### QUOTED TEXT
Troubleshooting for LoRA Fine-tuning of MiniCPM-V-2.5 -- ERR: (FAILED: multi_tensor_adam.cuda.o & fused_adam.so: cannot open shared object file: No such file or directory) #341

Closed iwannabewater closed 1 month ago

iwannabewater commented 1 month ago

Environment Details

Issue Description

Encountered errors when attempting to use DeepSpeed for LoRA fine-tuning of MiniCPM-V-2.5.

Error 1: Ninja Build Failure (FAILED: multi_tensor_adam.cuda.o)

Error Message

FAILED: multi_tensor_adam.cuda.o
ninja: build stopped: subcommand failed.

Root Cause

Issue with the ninja build command in PyTorch's C++ extension compilation process.

Solution

Modified the ninja command in the PyTorch utility script:

File: /envs/xxx/lib/python3.xx/site-packages/torch/utils/cpp_extension.py Change: ['ninja', '-v'] to ['ninja', '--version']

Error 2: Shared Object File Not Found (fused_adam.so)

Error Message

ImportError: /home/xxxxx/.cache/torch_extensions/py310_cu121/fused_adam/fused_adam.so: cannot open shared object file: No such file or directory

Attempted Solution (Unsuccessful)

pip uninstall deepspeed
DS_BUILD_FUSED_ADAM=1 pip install deepspeed

Successful Solution

  1. Clone DeepSpeed repository:

    git clone https://github.com/microsoft/DeepSpeed.git
    cd DeepSpeed
  2. Install with specific build flags:

    DS_BUILD_UTILS=1 DS_BUILD_FUSED_ADAM=1 pip install .
  3. Resolved CUDA and GCC version conflict:

    • Lowered GCC version to 11.3

    • Reinstalled DeepSpeed:

      DS_BUILD_UTILS=1 DS_BUILD_FUSED_ADAM=1 pip install .

Outcome

After implementing the above solutions, the DeepSpeed installation was successful, and the LoRA fine-tuning code ran without errors. Hope that helps a little.

qyc-98 commented 1 month ago

Thank you!

### RAW DATA
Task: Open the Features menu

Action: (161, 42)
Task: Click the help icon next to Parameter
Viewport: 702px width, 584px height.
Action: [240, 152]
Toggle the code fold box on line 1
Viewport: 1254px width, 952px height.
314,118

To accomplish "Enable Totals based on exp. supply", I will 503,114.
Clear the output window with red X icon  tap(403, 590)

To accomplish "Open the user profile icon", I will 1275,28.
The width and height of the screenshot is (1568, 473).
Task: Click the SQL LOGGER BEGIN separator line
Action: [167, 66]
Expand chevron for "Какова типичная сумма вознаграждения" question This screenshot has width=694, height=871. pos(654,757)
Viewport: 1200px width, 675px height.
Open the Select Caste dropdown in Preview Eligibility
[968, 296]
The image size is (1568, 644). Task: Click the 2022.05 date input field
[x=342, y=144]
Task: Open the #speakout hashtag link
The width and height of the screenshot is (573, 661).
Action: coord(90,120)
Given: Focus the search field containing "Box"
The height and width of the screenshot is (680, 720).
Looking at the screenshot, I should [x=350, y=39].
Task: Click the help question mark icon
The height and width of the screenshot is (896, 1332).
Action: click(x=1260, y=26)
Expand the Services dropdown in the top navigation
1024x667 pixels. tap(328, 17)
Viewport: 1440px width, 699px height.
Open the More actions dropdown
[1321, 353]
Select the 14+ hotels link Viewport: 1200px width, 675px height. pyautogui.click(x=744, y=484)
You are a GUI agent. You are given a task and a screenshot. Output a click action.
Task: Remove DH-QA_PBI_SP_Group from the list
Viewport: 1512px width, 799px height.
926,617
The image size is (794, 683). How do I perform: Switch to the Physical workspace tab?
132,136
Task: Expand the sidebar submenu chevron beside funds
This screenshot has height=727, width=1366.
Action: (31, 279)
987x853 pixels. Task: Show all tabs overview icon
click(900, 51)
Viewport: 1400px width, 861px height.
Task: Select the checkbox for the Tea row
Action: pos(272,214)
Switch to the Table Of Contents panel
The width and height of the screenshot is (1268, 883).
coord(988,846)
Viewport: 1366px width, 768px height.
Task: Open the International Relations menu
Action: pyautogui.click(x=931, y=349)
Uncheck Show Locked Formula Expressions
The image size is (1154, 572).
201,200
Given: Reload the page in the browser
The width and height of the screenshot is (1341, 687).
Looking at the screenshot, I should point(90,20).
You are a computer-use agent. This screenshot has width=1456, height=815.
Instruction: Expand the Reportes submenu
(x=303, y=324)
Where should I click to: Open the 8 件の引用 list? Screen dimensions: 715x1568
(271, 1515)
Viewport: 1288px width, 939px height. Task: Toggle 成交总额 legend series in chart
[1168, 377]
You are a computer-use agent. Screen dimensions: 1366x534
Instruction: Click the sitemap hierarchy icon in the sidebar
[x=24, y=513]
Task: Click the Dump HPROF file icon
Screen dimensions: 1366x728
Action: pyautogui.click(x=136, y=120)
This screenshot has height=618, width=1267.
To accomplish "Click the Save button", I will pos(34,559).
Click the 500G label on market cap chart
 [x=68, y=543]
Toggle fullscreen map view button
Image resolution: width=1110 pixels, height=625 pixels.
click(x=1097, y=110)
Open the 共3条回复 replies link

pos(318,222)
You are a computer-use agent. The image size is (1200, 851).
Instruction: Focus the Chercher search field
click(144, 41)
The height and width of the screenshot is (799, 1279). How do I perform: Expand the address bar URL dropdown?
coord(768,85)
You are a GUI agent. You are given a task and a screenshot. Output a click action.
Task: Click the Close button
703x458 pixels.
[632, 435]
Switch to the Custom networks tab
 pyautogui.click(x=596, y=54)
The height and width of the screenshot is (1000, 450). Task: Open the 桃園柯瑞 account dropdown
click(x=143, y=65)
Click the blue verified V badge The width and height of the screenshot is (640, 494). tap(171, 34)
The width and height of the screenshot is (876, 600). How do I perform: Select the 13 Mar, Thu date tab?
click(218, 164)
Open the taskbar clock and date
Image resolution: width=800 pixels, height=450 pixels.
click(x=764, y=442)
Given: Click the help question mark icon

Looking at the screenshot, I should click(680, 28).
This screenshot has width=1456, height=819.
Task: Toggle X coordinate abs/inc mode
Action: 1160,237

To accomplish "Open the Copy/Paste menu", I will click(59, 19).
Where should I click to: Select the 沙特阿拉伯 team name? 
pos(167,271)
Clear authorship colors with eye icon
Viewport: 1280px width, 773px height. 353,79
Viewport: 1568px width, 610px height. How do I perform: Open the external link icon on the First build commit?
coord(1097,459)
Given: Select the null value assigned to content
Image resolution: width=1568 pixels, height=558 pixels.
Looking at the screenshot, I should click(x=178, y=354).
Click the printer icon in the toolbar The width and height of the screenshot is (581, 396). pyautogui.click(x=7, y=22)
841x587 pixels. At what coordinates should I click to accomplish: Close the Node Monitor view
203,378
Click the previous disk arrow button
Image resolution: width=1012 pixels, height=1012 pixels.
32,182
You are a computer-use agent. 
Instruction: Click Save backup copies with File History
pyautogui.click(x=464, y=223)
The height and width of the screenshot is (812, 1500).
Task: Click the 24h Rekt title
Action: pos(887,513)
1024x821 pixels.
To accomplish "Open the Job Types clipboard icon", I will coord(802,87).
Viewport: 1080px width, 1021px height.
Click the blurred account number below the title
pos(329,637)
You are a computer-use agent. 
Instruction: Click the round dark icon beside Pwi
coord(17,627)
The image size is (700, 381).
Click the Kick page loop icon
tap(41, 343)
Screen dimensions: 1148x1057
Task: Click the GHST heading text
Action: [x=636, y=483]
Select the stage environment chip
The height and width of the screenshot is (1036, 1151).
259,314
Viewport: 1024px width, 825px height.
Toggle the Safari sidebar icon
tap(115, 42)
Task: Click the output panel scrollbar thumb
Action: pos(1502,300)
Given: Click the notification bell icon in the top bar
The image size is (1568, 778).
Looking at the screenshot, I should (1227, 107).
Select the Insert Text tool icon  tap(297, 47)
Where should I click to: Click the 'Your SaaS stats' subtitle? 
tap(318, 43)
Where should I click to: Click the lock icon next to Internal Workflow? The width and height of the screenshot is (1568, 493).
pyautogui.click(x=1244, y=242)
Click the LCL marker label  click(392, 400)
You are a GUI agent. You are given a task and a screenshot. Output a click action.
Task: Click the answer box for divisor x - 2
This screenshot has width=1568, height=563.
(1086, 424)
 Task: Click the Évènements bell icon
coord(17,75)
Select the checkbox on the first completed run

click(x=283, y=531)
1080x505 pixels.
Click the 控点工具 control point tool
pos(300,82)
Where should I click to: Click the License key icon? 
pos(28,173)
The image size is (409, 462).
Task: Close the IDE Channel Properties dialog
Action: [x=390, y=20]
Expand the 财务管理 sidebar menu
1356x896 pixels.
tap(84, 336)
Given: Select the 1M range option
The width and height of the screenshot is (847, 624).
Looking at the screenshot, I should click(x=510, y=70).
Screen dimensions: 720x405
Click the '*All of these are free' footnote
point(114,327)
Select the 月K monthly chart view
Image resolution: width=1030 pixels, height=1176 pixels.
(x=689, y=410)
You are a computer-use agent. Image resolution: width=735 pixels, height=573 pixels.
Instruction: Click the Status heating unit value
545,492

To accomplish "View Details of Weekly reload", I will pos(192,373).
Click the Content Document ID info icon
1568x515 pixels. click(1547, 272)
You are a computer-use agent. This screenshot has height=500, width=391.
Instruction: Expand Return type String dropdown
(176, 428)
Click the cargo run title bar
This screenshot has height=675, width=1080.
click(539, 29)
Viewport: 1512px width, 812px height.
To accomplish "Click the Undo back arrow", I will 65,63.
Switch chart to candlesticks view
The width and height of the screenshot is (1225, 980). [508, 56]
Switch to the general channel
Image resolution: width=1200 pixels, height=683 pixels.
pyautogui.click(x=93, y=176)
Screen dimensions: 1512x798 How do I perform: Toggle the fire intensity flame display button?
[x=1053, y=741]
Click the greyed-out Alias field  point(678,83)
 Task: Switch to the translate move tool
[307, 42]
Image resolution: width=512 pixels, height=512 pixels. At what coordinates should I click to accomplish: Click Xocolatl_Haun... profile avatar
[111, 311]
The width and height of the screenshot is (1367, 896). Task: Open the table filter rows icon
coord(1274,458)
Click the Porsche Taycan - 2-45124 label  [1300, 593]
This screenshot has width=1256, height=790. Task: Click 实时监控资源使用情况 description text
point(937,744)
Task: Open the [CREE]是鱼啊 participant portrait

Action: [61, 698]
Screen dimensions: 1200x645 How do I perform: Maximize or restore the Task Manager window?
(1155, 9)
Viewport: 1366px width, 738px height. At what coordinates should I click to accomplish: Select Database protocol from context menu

### SET TASK 1
In the DeepSpeed troubleshooting post, why was the GCC version lowered to 11.3? Answer in one to three sentences.
### SET TASK 2
Retype the stretch of the DeepSpeed troubleshooting post from "Modified the ninja" through "Attempted Solution (Unsuccessful)".

### FULL RESPONSE 1
GCC was lowered to 11.3 to resolve a version conflict between CUDA and GCC. DeepSpeed was then reinstalled with the same build flags, DS_BUILD_UTILS=1 and DS_BUILD_FUSED_ADAM=1.

### FULL RESPONSE 2
Modified the ninja command in the PyTorch utility script:

File: /envs/xxx/lib/python3.xx/site-packages/torch/utils/cpp_extension.py Change: ['ninja', '-v'] to ['ninja', '--version']

Error 2: Shared Object File Not Found (fused_adam.so)

Error Message

ImportError: /home/xxxxx/.cache/torch_extensions/py310_cu121/fused_adam/fused_adam.so: cannot open shared object file: No such file or directory

Attempted Solution (Unsuccessful)